[Dataset]
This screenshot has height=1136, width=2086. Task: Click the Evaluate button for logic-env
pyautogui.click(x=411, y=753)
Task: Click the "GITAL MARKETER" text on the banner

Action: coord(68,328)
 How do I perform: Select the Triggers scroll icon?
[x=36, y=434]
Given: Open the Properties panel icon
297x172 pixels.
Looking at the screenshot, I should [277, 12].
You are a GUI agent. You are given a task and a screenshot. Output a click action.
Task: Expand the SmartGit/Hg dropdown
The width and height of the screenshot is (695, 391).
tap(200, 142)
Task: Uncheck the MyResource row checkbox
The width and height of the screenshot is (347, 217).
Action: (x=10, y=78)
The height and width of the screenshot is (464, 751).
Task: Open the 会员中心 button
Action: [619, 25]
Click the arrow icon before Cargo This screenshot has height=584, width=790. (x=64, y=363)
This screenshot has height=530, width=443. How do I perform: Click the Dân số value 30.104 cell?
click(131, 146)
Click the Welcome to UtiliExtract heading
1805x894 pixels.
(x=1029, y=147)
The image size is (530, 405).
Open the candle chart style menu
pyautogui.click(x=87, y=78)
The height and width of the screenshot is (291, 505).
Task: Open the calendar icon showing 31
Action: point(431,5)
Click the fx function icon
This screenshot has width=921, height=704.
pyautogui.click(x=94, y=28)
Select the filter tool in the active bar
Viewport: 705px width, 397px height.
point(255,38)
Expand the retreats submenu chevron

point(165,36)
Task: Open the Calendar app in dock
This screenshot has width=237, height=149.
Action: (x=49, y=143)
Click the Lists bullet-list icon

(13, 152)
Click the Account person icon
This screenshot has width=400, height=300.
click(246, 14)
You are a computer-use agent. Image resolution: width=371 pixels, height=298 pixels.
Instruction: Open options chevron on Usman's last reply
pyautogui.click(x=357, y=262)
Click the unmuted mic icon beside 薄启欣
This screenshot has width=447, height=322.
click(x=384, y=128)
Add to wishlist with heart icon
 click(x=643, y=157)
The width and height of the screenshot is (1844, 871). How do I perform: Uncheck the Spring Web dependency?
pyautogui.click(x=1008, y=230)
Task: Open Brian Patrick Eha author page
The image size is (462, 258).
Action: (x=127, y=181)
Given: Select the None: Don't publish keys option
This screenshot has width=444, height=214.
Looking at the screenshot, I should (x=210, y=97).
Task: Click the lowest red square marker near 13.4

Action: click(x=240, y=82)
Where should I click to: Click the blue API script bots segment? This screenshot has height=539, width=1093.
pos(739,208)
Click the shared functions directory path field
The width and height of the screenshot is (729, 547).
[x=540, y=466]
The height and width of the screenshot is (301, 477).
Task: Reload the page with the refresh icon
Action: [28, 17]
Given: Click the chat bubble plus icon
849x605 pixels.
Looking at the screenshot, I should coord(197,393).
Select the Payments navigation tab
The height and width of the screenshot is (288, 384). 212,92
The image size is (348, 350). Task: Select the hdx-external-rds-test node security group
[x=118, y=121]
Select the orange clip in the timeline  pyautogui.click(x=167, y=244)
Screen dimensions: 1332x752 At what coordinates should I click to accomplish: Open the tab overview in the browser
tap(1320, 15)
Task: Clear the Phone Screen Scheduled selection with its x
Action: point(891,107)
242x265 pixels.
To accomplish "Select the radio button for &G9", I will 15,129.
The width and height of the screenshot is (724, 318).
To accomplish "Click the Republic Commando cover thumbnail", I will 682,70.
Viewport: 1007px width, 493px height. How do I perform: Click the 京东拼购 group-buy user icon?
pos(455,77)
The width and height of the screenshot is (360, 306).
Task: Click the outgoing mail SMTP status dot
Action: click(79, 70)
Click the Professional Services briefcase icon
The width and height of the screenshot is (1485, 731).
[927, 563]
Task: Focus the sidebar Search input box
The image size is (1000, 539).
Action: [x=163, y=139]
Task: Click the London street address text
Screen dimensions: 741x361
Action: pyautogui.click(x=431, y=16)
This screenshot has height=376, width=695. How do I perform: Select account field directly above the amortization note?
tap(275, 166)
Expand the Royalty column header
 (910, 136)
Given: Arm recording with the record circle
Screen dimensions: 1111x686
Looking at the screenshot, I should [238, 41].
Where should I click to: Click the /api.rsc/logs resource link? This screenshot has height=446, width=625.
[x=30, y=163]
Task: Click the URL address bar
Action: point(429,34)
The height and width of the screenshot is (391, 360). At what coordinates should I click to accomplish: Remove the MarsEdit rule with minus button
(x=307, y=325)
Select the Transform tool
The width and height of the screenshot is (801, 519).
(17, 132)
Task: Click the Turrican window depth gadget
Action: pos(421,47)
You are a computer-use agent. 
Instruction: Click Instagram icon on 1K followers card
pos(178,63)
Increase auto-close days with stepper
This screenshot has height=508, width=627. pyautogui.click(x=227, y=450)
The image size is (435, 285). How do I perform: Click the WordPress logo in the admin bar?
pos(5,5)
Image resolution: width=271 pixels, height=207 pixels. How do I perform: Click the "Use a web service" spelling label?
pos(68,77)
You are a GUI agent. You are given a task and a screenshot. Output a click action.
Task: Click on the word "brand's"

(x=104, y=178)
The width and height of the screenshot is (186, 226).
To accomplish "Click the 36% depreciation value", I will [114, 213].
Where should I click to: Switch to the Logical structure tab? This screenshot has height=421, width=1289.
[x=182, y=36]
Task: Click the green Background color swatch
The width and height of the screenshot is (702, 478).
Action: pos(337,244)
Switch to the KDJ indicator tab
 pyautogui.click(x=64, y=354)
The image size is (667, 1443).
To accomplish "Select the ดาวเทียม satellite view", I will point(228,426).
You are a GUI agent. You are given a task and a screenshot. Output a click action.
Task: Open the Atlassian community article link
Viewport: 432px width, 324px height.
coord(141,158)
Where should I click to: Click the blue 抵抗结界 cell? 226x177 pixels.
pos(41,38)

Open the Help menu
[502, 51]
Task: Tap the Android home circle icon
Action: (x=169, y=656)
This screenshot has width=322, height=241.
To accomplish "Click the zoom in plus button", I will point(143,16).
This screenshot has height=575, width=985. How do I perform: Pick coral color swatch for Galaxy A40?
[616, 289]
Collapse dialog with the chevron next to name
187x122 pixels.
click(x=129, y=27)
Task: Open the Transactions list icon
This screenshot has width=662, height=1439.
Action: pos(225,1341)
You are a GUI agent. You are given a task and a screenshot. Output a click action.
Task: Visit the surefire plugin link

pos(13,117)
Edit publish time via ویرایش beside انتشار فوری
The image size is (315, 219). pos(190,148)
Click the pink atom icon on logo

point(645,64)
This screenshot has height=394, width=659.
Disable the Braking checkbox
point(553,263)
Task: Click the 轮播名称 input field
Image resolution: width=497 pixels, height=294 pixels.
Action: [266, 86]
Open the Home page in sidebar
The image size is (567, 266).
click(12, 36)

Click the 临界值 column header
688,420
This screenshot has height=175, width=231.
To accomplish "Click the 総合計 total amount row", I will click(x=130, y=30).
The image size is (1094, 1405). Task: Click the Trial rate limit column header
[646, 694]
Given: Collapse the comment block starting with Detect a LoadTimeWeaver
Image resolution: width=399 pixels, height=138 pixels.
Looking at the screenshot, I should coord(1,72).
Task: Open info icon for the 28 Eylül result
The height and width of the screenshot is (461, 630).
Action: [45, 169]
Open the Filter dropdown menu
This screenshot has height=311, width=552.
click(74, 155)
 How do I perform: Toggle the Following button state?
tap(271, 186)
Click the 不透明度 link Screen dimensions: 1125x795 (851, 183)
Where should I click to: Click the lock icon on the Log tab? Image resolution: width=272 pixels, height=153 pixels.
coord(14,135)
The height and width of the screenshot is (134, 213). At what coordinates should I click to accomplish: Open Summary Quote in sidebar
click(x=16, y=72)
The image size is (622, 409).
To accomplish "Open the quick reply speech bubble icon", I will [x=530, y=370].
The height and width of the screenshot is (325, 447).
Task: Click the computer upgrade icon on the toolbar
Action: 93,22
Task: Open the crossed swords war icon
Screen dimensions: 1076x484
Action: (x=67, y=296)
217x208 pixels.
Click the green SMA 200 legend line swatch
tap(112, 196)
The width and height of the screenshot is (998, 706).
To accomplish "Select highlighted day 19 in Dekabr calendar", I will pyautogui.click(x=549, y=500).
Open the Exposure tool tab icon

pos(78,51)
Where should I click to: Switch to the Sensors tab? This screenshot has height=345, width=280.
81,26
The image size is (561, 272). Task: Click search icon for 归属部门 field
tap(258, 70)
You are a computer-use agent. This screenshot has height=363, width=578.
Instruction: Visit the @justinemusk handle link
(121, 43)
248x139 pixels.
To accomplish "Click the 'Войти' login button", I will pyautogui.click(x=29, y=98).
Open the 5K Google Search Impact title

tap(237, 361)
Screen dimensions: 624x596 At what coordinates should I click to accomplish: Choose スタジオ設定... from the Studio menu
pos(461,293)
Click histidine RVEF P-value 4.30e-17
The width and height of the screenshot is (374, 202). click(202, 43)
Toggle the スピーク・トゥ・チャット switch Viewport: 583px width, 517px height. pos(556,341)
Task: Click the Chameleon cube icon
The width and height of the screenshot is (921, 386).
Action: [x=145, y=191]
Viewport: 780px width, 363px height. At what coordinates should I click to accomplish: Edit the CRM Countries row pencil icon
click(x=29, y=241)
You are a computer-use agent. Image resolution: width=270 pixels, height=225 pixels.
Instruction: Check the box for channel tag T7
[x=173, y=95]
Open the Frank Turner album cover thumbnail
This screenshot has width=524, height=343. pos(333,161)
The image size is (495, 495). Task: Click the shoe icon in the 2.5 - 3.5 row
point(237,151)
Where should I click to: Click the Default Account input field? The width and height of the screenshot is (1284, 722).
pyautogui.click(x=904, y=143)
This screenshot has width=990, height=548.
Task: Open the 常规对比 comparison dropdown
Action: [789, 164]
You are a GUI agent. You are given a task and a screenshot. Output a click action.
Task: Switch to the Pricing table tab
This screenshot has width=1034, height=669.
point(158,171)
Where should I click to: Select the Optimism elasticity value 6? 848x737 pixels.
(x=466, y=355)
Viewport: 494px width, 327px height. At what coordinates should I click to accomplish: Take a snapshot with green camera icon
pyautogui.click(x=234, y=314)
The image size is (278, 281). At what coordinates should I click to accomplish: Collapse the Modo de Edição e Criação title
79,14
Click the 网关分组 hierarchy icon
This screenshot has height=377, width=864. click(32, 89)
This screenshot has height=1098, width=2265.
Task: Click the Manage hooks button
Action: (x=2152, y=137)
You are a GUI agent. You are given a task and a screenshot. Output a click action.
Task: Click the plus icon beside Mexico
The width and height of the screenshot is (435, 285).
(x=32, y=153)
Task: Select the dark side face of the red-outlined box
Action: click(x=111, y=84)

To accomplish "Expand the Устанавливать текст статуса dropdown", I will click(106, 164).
[/Dataset]
▸ **Problem details**:
A copy of each line above that holds the word "plus" is the expected answer.

▸ **Answer box**:
Given: Click the chat bubble plus icon
To accomplish "Click the zoom in plus button", I will point(143,16).
Task: Click the plus icon beside Mexico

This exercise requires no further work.